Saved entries
---+---
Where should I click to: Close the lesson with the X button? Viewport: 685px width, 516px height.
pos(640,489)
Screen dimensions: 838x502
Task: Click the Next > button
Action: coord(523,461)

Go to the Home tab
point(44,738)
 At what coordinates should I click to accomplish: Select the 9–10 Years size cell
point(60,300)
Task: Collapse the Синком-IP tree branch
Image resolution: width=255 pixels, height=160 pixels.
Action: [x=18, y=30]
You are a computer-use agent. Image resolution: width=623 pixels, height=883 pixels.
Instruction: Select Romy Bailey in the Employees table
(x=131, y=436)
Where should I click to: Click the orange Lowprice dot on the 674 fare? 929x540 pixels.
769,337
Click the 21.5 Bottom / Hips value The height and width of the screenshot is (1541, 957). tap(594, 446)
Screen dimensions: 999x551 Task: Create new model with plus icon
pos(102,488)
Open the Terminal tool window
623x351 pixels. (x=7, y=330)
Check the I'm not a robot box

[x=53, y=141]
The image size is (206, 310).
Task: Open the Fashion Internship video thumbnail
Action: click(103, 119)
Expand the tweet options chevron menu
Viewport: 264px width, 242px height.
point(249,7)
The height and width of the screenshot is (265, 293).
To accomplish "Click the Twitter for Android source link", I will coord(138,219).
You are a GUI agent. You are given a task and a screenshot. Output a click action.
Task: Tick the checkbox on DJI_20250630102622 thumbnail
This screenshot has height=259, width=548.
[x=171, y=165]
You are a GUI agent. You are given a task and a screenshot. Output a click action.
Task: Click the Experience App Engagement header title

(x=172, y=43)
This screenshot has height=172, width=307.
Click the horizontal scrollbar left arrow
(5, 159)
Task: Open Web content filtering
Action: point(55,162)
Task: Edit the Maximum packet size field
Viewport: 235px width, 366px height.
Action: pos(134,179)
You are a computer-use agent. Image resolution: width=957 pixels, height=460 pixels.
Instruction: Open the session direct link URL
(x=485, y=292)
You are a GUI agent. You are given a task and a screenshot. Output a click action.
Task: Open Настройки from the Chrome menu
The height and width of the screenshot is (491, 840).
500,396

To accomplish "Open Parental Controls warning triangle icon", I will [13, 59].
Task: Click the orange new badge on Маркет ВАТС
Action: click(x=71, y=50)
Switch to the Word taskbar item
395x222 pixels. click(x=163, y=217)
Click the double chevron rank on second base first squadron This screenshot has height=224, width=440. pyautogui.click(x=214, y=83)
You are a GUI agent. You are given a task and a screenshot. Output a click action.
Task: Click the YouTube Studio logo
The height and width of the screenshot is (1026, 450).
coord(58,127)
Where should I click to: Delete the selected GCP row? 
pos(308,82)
---+---
● **How to complete this task**
Scan the records above for the word "computer". Copy each line that has it.

● **Your response**
You are a computer-use agent. Image resolution: width=623 pixels, height=883 pixels.
You are a computer-use agent. Image resolution: width=957 pixels, height=460 pixels.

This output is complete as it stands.